NEW ORLEANS, La. (WVUE) - Members of the Criminal Justice Committee heard a proposed plan Tuesday (July 23), that would eliminate money bails at Orleans Criminal District Court, along with court fines and fees for anyone arrested.
John Wool of the Vera Institute said money bail does not make people safer. Instead, he said the system in place now primarily allows some people to buy their freedom while others are forced to stay in jail because they are poor.
Wool said they’ve had lots of support for their plan to change that.
“Thirty-two organizations signed on to endorse this plan,” Wool said.
Instead of forcing people to pay their way out, Wool said a judge should be deciding whether to detain or release a suspect.
“A risk assessment is part of it, but we also say that people who are arrested for very serious offenses in which prison is the only sentence, those have to be considered for detention," Wool said.
According to state law, anyone arrested for a crime of violence is not eligible for an ROR or free bond. But, Wool said the proposed plan would skirt that law and ask judges to simply impose a bond of a few cents, allowing them to easily get out of jail.
However, Rafael Goyeneche of the Metropolitan Crime Commission said there are flaws to the plan Vera Institute is proposing.
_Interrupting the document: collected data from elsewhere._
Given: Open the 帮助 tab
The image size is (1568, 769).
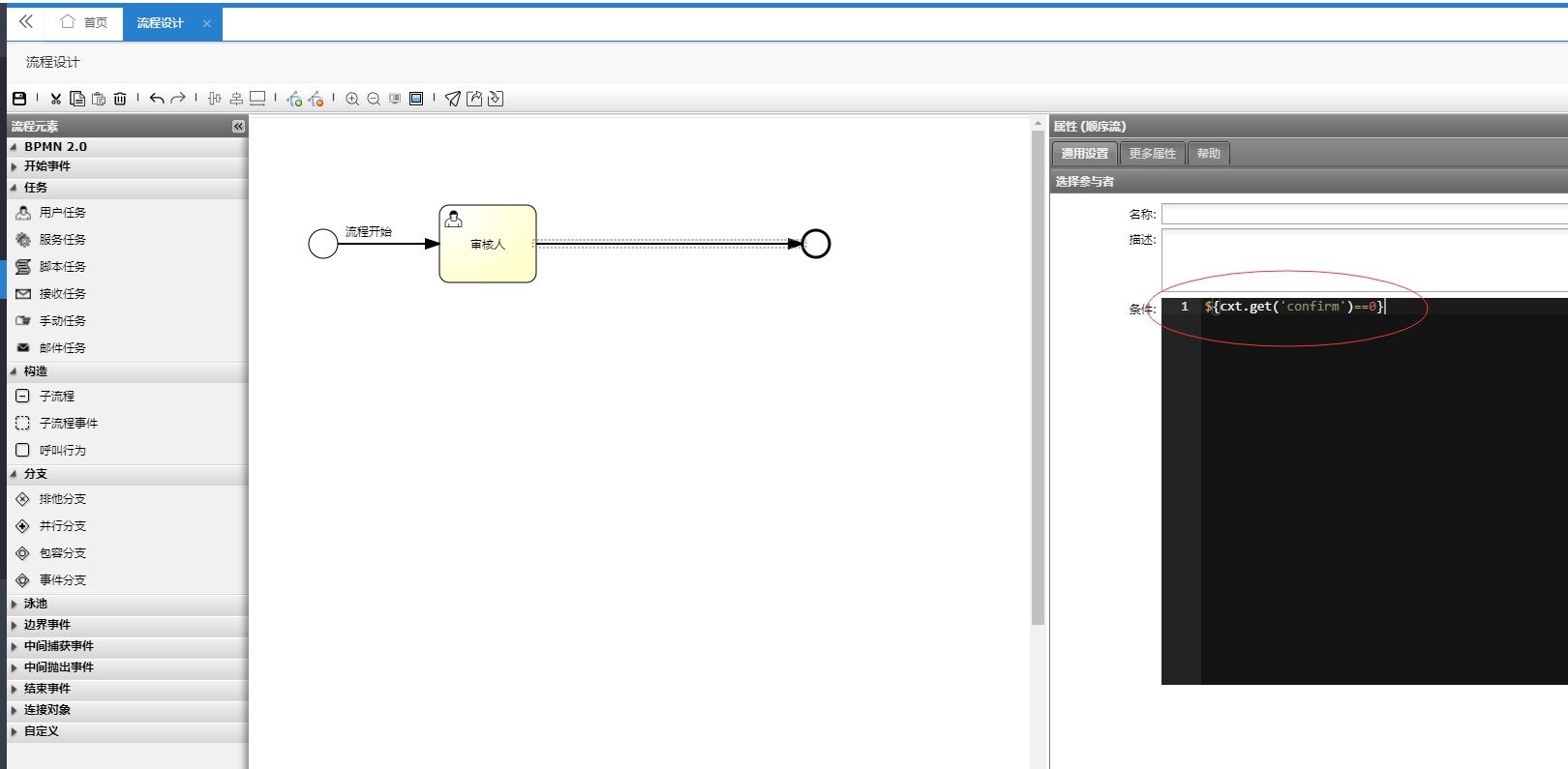Looking at the screenshot, I should (x=1208, y=154).
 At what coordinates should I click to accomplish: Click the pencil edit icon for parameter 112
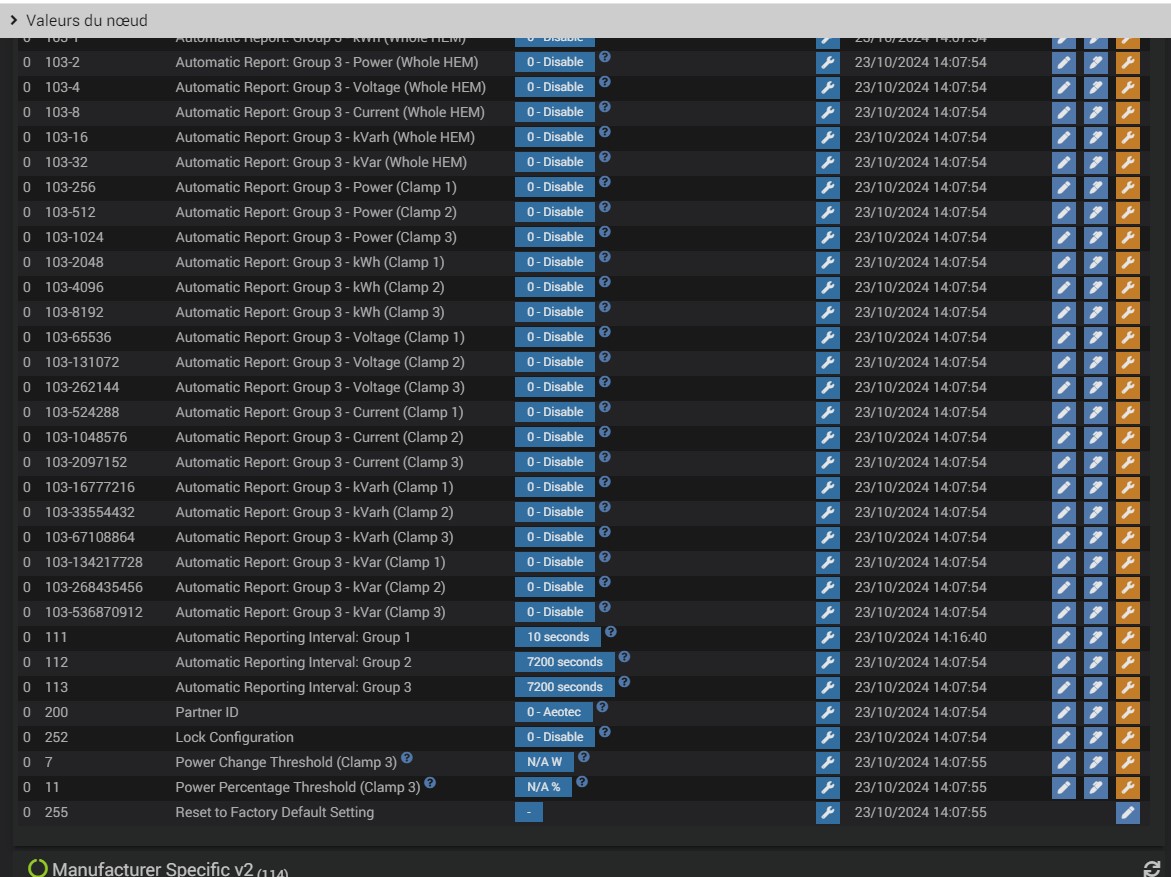(1063, 663)
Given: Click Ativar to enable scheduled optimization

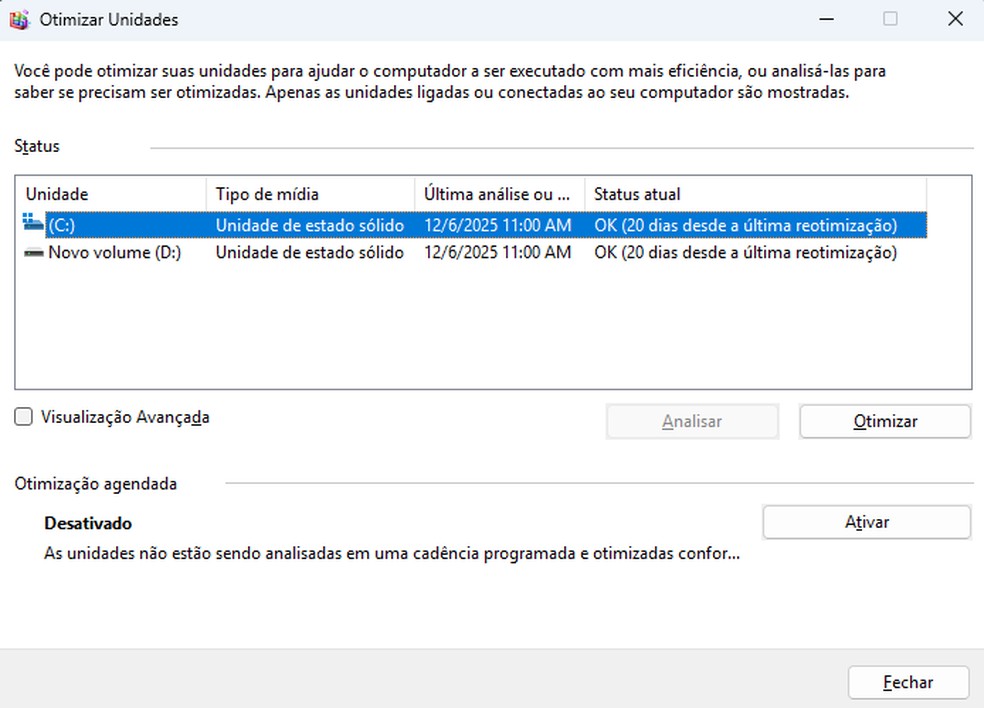Looking at the screenshot, I should 866,522.
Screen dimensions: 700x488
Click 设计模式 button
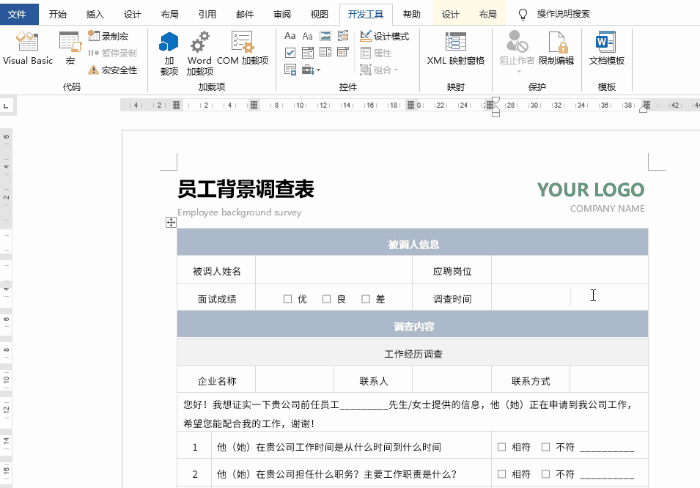point(384,37)
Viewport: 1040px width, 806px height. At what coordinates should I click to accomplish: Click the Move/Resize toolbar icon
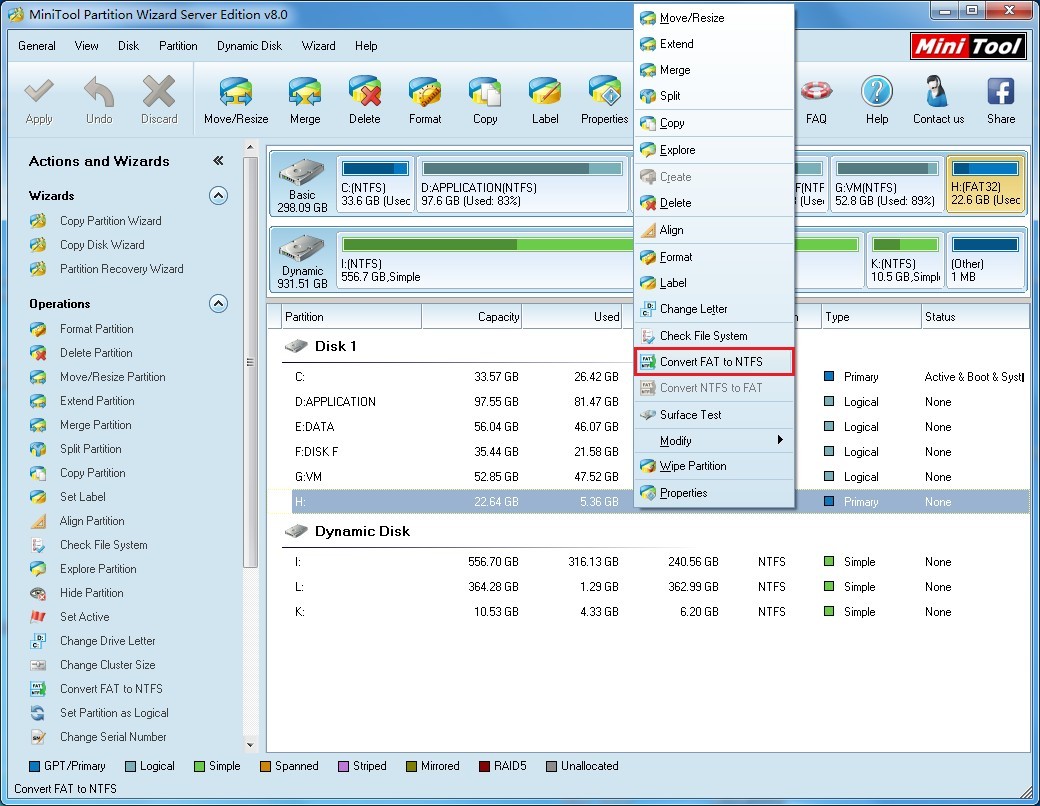coord(236,93)

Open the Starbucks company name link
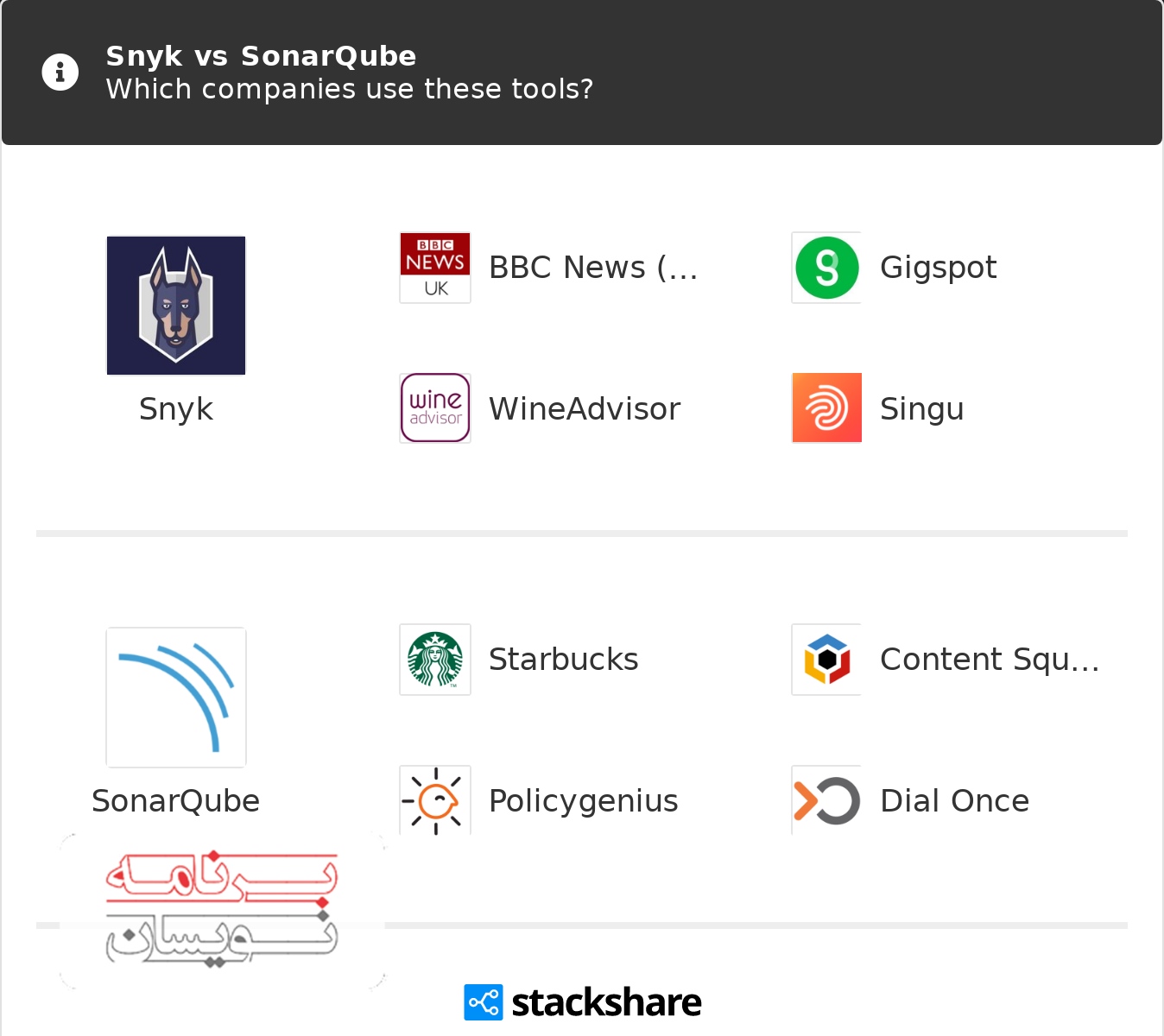pyautogui.click(x=564, y=659)
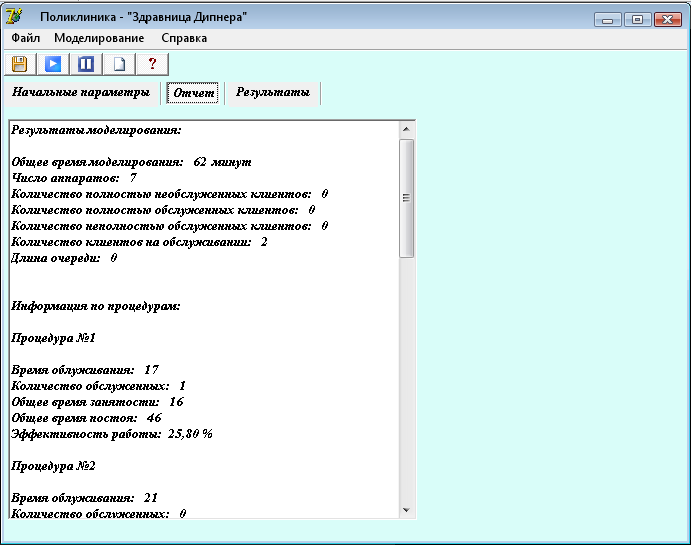The height and width of the screenshot is (545, 691).
Task: Maximize the Поликлиника window
Action: 637,20
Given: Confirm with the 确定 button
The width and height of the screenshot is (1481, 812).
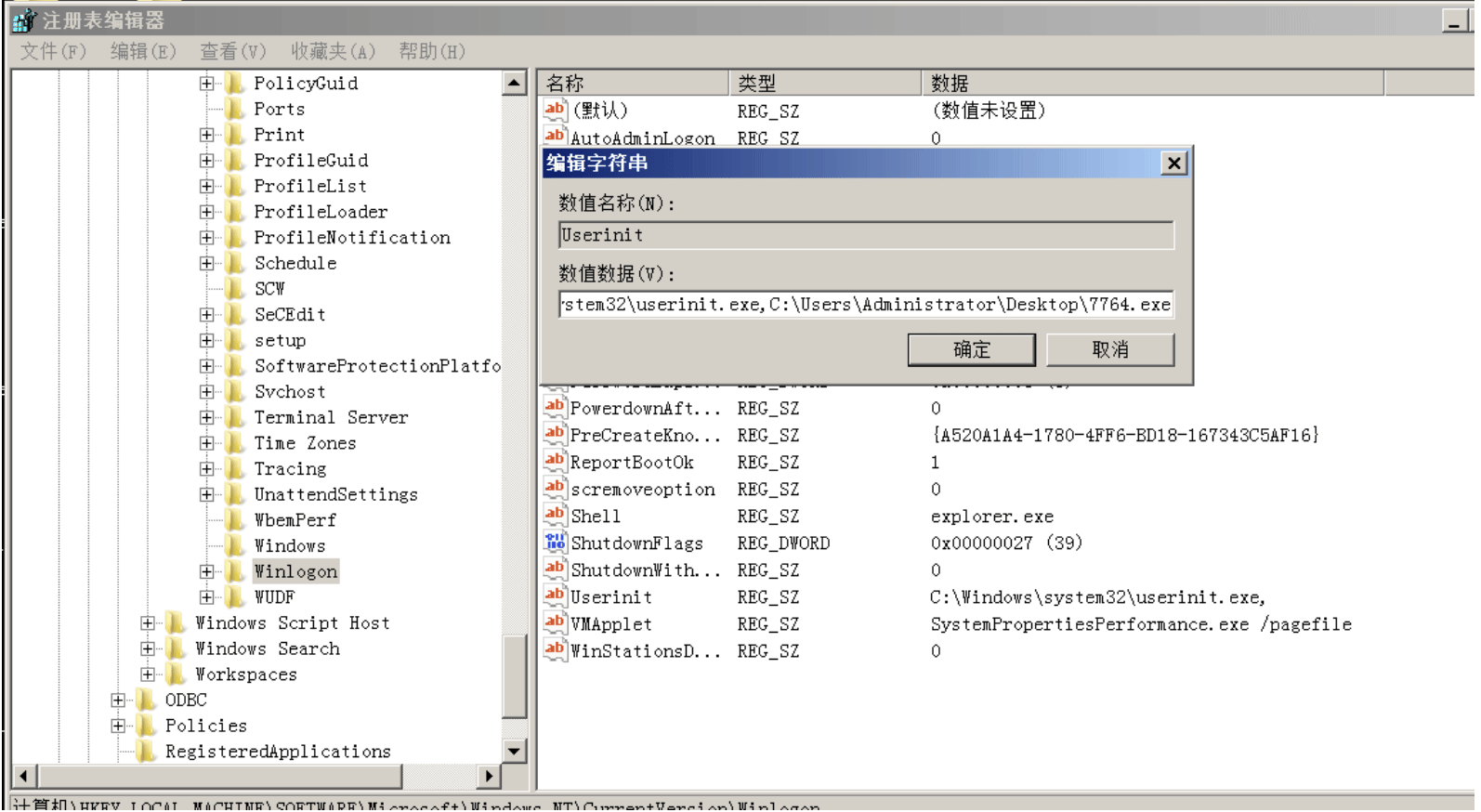Looking at the screenshot, I should point(971,350).
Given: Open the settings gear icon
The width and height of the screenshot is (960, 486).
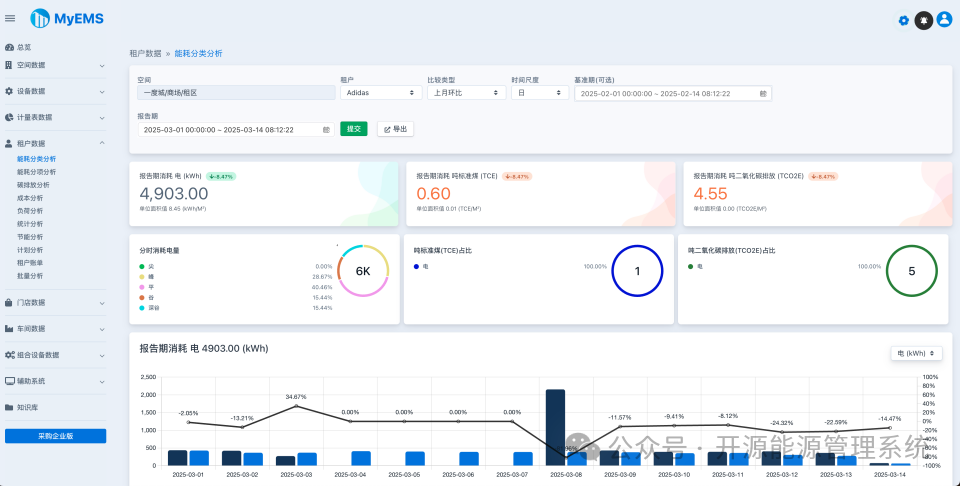Looking at the screenshot, I should pos(904,20).
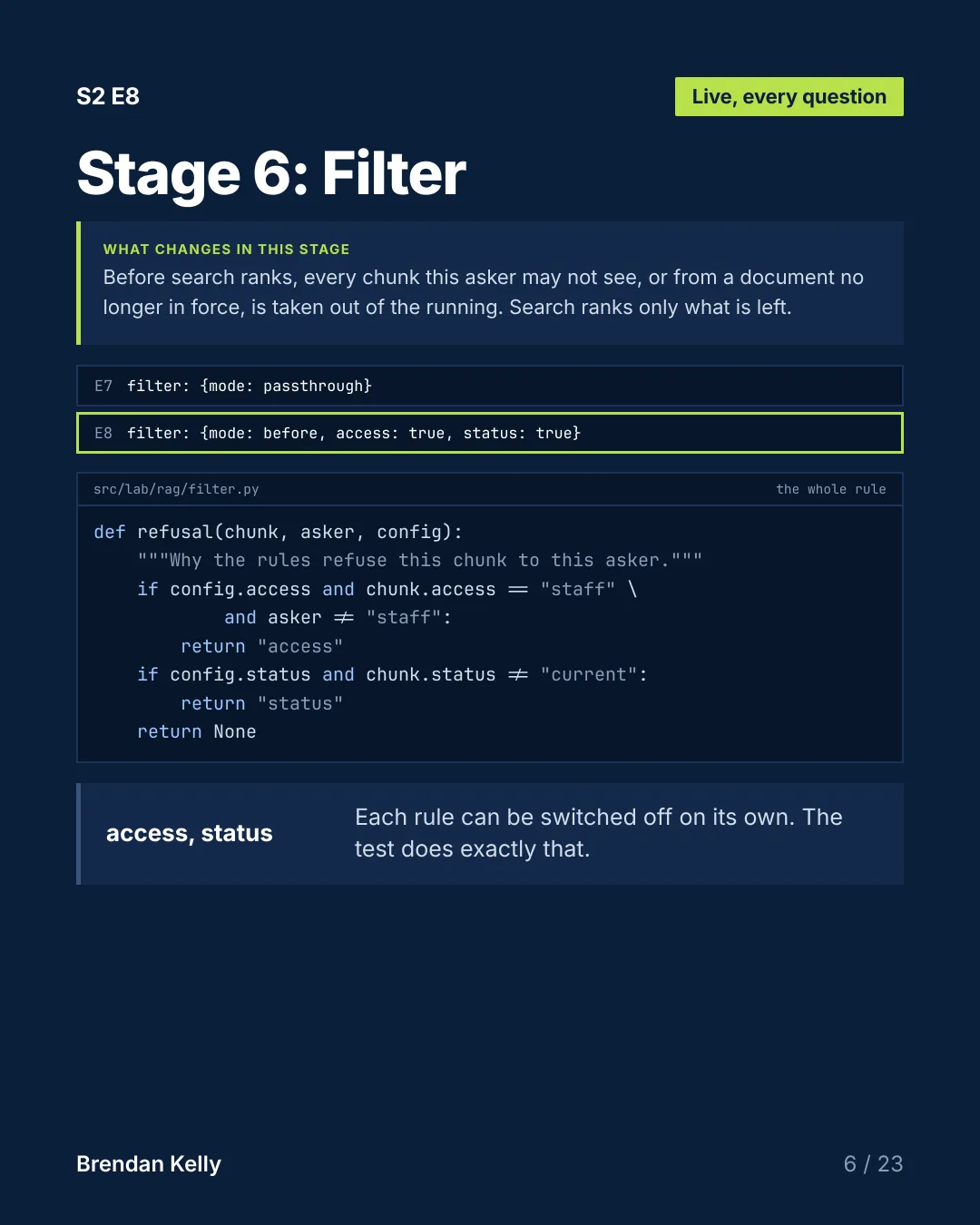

“Judges are not going to ignore state law," Goyeneche said. “If they do what Vera is asking for, it’s a violation of their Judicial Code. It’s a violation of the oath of office they took,”
“There were two rulings from two federal judges in New Orleans. And one of them said that because of the way state law is structured, money bail is unconstitutional. Judges can’t do what they’re legally required to do, which is to set money bail,” Wool said.
Goyeneche said the plan also raises safety concerns, as there’s nothing in place to supervise the suspects released.
“We eliminated electronic monitoring. They’re advocating that more and more people be released, when the jail is at the point right now that the only people in there are violent offenders or repeat offenders, and they want to release more of them without protecting the public,” Goyeneche said.
Councilman Jason Williams applauded the proposed plan.
“I think this won’t just be a blueprint for New Orleans. I think it will be a blueprint for this country to create a system that is fair and just,” Williams said.
As of Tuesday night, it was unclear how the other City Councilors feel about the proposed plan.